**EXERCISE BRIEF**. For each line below that holds the word "Delete", make a copy.

**TASK MATERIAL**.
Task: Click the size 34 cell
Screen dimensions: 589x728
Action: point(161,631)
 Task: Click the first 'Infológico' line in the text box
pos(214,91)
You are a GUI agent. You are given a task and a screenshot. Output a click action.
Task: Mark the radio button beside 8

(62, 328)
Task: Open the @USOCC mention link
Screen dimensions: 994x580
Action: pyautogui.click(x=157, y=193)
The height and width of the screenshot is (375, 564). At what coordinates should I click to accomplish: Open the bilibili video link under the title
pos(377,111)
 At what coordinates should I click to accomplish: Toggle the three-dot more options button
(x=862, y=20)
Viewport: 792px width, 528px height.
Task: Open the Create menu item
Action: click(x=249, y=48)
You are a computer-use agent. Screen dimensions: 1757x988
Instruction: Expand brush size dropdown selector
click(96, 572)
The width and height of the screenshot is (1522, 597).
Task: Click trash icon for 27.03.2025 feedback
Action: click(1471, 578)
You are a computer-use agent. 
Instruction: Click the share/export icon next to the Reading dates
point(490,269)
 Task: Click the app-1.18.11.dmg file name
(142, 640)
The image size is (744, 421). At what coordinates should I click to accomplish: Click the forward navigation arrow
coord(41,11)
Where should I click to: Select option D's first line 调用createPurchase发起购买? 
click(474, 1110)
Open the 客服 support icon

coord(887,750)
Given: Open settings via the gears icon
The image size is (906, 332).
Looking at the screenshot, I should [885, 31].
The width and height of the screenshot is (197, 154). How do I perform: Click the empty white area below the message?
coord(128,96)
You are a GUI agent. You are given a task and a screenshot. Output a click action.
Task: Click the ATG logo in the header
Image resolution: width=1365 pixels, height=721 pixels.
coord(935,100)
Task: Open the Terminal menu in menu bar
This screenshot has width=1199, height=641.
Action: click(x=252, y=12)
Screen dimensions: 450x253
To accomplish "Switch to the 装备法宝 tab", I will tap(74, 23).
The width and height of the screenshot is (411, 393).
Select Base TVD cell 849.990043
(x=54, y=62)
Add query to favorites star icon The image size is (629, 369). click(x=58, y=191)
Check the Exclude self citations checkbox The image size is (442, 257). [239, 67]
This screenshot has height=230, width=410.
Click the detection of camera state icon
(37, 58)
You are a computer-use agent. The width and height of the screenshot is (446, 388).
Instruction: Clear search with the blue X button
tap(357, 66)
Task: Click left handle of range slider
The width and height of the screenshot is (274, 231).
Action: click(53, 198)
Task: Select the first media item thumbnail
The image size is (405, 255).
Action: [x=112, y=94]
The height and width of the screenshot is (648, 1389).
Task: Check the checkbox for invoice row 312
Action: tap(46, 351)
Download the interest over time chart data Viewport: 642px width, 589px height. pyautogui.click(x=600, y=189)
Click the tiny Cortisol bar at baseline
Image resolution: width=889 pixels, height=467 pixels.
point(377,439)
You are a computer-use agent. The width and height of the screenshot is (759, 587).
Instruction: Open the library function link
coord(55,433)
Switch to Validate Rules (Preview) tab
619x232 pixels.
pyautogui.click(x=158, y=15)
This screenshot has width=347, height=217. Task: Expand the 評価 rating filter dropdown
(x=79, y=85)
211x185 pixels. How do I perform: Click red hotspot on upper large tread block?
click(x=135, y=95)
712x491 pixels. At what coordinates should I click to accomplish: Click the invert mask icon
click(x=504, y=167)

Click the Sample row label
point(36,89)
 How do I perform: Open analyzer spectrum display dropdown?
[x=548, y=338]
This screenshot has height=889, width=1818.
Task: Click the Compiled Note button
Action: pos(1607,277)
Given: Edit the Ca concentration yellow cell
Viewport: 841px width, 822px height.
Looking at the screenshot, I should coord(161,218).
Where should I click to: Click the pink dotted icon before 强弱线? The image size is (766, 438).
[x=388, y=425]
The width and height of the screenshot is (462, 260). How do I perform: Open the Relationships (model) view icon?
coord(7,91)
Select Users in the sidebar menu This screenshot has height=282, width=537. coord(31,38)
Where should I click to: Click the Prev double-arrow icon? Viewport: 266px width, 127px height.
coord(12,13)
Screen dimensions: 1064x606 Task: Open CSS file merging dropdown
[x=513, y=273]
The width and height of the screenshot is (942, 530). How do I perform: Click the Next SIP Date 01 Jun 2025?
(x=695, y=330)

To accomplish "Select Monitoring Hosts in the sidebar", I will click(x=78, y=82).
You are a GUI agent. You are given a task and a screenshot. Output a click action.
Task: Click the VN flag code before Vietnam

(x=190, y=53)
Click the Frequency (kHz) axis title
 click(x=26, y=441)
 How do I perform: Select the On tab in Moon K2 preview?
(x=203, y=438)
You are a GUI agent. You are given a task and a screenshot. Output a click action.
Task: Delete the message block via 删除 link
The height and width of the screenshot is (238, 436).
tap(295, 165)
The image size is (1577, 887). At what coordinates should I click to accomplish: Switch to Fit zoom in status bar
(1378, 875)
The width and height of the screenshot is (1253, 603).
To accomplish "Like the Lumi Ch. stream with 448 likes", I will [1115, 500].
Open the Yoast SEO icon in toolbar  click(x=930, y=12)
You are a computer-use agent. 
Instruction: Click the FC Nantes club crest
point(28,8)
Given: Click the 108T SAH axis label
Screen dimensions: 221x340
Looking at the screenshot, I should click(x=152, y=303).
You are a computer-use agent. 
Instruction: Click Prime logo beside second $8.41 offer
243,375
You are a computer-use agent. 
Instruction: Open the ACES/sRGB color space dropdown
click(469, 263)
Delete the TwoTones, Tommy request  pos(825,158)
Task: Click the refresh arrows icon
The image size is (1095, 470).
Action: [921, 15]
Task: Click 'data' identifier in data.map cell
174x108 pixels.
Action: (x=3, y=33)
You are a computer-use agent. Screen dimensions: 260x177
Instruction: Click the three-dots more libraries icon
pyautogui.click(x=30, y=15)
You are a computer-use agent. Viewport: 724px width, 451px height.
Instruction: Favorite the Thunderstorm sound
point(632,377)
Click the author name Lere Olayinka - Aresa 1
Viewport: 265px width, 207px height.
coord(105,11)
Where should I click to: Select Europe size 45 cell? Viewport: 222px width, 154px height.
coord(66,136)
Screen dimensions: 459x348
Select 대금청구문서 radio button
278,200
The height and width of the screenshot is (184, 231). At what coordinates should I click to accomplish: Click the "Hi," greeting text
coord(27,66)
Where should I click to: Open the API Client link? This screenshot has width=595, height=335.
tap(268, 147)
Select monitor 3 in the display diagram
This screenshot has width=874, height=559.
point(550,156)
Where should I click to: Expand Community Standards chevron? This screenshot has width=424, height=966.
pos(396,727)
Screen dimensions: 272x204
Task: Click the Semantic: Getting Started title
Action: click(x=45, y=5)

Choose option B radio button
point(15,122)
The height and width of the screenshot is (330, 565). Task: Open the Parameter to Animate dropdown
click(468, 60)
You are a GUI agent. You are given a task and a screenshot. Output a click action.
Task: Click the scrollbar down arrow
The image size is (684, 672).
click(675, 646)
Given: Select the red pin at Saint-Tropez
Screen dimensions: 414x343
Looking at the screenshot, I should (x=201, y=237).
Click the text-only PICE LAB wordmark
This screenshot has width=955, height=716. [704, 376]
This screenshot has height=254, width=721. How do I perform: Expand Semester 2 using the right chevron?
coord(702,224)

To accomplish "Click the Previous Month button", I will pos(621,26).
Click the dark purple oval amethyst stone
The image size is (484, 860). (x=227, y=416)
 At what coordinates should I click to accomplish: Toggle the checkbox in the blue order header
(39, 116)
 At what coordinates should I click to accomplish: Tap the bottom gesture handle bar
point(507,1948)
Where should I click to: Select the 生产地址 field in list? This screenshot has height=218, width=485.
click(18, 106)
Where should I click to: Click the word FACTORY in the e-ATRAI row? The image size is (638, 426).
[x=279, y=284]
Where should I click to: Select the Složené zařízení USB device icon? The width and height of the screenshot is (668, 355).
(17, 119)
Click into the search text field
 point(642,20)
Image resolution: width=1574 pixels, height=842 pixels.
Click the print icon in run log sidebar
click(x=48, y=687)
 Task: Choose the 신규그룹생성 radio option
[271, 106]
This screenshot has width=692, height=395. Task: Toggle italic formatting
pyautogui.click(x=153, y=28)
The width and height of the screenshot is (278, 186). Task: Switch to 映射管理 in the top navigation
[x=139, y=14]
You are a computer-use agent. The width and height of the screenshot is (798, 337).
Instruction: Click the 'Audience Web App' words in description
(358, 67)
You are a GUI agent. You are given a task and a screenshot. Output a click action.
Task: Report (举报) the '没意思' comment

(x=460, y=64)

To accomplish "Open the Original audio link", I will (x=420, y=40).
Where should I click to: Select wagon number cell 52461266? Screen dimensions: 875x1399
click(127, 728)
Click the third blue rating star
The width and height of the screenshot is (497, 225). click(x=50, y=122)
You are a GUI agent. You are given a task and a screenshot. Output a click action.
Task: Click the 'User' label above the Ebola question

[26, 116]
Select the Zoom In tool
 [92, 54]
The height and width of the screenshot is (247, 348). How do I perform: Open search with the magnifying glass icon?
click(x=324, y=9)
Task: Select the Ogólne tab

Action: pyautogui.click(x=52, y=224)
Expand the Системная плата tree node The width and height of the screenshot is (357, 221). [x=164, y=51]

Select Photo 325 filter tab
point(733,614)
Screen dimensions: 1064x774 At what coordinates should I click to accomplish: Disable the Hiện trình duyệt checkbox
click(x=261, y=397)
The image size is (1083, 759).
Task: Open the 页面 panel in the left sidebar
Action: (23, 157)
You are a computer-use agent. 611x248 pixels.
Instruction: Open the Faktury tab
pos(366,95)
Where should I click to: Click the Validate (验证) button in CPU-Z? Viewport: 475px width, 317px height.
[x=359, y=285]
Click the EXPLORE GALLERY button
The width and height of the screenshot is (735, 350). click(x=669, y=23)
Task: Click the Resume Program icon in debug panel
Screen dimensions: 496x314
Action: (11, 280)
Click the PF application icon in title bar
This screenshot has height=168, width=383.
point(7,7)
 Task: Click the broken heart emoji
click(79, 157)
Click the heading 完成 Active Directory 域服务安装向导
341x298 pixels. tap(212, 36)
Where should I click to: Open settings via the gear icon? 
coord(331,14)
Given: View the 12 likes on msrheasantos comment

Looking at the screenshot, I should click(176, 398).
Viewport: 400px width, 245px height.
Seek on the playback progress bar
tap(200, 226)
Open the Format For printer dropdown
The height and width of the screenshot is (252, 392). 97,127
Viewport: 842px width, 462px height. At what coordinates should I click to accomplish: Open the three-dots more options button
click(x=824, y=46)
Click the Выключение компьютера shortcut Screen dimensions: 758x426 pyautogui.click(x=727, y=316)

**RESULT FOR THIS EXERCISE**.
Task: Delete the message block via 删除 link
Delete the TwoTones, Tommy request  pos(825,158)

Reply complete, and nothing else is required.